Do this: Tally the lines below that contain the string "level", treating uppercase and lowercase as different, and give only the number.

Exercise material:

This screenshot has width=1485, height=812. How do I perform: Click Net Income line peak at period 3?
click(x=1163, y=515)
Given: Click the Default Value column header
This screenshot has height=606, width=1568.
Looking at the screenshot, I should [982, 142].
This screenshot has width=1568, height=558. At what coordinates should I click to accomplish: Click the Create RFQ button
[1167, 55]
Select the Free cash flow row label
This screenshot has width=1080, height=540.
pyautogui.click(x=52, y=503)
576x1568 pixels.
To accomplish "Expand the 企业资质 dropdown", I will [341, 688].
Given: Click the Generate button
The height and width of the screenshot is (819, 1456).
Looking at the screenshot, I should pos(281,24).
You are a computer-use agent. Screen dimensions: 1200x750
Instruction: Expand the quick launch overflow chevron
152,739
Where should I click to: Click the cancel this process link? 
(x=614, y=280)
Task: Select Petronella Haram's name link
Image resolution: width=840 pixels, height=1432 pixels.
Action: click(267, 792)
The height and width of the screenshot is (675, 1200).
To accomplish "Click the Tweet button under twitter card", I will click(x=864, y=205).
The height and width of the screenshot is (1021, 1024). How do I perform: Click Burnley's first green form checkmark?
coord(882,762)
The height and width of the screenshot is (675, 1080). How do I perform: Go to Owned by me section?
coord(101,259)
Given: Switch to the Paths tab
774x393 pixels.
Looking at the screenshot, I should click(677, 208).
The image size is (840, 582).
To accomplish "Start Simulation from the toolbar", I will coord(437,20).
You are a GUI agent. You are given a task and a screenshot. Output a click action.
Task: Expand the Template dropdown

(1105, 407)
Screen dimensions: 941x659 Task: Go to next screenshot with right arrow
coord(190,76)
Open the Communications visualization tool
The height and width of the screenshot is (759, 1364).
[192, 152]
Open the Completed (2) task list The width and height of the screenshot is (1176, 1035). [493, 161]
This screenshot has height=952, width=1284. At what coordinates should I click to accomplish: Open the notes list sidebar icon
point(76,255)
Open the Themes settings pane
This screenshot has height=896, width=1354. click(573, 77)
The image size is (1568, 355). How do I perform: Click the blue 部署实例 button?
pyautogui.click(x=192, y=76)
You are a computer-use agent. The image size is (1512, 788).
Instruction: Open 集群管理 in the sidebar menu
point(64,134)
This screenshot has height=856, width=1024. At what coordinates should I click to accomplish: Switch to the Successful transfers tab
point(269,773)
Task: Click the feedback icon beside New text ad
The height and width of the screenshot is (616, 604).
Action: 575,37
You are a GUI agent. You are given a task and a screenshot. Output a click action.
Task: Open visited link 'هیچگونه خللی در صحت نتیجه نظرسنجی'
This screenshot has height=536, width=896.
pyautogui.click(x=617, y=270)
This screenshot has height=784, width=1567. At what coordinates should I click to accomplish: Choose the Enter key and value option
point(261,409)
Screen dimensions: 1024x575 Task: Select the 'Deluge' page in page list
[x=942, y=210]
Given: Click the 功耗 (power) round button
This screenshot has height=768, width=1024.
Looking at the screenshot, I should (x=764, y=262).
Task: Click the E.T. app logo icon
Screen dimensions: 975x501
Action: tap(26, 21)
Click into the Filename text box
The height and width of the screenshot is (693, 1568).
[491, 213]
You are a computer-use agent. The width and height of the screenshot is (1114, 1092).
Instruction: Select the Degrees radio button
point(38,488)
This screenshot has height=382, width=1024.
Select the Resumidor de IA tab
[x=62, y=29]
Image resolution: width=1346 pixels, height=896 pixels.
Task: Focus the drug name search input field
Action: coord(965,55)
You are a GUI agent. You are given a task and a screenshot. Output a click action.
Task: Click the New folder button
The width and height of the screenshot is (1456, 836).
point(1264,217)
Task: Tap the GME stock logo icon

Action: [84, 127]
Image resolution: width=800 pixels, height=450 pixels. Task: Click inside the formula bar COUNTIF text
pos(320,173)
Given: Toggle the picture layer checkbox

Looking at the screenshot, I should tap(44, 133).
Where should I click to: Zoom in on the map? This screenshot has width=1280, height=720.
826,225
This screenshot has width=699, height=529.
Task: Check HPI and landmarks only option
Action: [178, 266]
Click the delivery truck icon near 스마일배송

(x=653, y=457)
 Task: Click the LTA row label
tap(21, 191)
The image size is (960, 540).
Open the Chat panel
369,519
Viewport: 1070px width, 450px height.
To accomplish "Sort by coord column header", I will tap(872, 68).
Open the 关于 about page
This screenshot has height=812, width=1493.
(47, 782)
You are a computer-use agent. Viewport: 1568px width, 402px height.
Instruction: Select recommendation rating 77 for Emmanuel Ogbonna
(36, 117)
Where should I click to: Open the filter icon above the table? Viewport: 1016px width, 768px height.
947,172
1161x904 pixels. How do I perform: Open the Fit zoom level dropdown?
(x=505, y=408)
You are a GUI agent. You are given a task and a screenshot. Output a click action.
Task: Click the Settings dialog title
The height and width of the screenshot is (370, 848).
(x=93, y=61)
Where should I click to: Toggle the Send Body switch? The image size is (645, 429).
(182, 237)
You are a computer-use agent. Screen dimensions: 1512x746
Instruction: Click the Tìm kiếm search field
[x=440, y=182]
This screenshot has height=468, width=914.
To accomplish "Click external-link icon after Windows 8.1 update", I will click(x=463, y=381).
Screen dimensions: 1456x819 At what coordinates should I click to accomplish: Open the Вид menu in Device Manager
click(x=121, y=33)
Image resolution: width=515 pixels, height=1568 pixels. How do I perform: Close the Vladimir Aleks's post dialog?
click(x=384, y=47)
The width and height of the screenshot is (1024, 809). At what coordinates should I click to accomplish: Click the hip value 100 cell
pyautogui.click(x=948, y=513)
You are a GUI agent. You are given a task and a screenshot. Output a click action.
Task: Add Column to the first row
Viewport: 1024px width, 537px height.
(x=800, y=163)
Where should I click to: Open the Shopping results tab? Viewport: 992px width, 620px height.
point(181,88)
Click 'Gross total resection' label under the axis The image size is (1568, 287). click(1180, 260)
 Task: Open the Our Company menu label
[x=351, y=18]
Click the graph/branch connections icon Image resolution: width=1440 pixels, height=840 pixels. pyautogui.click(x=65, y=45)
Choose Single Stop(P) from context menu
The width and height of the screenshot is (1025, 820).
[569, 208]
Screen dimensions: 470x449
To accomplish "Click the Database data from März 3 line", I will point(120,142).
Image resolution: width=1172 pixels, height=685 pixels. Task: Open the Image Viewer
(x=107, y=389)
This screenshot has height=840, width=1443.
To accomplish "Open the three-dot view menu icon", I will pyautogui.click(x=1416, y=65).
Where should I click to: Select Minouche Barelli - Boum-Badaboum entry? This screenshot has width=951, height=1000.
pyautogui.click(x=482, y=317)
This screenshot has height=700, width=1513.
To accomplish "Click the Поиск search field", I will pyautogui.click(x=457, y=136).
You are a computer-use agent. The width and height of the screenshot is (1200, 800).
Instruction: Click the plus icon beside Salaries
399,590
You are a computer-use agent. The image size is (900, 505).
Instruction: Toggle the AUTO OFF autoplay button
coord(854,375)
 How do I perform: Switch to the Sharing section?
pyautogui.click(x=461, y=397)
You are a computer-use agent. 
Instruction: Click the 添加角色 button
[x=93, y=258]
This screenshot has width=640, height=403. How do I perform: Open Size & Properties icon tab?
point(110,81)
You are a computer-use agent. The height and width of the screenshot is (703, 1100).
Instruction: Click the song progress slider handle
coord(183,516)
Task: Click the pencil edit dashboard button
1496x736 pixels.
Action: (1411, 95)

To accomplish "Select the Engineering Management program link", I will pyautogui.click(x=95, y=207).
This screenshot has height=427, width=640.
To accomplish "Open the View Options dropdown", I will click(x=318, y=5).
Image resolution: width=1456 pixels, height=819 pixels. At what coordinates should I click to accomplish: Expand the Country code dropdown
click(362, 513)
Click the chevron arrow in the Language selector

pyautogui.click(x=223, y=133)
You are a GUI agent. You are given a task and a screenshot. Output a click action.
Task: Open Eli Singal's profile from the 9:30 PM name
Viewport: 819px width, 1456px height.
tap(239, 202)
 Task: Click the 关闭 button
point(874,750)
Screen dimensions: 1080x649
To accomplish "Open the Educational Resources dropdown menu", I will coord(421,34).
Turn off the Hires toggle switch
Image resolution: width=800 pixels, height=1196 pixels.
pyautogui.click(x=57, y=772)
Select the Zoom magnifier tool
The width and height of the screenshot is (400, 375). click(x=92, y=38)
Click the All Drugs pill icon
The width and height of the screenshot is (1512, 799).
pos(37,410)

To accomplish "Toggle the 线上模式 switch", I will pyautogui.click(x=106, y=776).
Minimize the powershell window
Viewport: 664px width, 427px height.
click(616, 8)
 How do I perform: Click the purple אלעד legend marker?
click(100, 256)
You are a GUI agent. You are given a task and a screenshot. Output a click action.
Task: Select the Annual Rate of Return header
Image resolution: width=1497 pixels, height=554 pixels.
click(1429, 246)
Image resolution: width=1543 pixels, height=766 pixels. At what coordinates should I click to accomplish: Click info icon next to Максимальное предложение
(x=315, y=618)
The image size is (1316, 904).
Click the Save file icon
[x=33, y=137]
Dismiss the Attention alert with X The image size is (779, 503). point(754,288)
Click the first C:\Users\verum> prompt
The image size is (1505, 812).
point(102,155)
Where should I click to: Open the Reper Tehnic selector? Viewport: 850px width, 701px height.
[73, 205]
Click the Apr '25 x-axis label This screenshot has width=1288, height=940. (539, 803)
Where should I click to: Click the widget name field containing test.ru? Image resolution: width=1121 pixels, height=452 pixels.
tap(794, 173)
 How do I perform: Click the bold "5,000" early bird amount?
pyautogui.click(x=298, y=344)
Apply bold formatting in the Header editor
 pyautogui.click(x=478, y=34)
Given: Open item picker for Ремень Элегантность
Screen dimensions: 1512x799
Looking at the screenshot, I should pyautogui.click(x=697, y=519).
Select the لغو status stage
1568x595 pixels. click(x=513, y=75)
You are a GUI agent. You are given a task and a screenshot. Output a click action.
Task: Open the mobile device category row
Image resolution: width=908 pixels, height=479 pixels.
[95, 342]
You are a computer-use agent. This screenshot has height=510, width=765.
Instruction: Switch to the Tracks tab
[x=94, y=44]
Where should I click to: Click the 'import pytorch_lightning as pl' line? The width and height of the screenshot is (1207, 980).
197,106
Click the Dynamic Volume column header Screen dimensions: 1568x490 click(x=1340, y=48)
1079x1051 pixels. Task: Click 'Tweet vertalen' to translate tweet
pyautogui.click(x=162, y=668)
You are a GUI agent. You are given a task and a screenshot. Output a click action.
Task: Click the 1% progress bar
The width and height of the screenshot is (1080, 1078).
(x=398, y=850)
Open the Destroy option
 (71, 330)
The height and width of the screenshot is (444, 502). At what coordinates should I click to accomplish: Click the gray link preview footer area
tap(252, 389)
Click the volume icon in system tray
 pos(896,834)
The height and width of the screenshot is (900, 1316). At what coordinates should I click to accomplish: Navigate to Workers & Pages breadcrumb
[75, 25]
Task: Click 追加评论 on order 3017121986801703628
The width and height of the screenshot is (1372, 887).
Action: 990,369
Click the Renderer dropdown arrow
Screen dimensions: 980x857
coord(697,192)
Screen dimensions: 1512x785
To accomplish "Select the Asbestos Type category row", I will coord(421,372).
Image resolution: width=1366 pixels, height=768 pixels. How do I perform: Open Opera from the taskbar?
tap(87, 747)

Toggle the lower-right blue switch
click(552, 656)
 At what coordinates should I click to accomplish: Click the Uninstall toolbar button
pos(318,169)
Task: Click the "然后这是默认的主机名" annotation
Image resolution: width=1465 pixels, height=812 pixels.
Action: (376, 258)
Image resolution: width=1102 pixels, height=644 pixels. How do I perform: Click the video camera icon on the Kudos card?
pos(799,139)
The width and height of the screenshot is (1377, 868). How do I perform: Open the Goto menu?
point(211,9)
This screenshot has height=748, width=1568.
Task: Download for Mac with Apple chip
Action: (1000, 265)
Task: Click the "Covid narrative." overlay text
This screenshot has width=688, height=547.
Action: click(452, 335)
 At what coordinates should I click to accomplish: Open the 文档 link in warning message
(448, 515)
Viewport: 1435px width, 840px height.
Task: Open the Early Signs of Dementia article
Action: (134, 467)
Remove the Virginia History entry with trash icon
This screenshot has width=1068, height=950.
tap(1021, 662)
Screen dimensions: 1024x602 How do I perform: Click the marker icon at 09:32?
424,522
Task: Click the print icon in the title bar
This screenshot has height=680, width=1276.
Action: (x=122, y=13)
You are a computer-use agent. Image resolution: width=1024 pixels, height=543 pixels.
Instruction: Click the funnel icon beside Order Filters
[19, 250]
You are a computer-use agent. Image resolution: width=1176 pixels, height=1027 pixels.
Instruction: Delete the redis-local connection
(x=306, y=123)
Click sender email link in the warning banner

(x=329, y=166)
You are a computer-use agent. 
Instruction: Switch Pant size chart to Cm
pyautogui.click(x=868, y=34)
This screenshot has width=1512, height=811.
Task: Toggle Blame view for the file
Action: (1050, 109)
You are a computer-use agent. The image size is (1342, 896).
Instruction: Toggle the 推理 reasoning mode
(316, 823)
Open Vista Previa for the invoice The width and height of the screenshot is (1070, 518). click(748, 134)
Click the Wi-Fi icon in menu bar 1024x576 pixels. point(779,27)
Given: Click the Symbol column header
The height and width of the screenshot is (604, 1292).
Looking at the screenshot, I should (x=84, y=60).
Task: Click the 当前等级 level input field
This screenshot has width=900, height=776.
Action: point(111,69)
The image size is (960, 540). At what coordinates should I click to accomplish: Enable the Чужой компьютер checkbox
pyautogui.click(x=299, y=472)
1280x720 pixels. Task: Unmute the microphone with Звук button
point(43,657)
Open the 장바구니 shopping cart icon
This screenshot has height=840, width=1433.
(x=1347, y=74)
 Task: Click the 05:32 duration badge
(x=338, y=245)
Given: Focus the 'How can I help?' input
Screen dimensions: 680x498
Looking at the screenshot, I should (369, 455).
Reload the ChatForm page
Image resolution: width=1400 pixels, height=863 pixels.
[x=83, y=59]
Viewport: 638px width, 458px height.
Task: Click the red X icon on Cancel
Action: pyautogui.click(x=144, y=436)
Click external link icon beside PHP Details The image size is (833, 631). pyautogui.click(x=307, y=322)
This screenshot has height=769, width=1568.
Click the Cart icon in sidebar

Output below: 2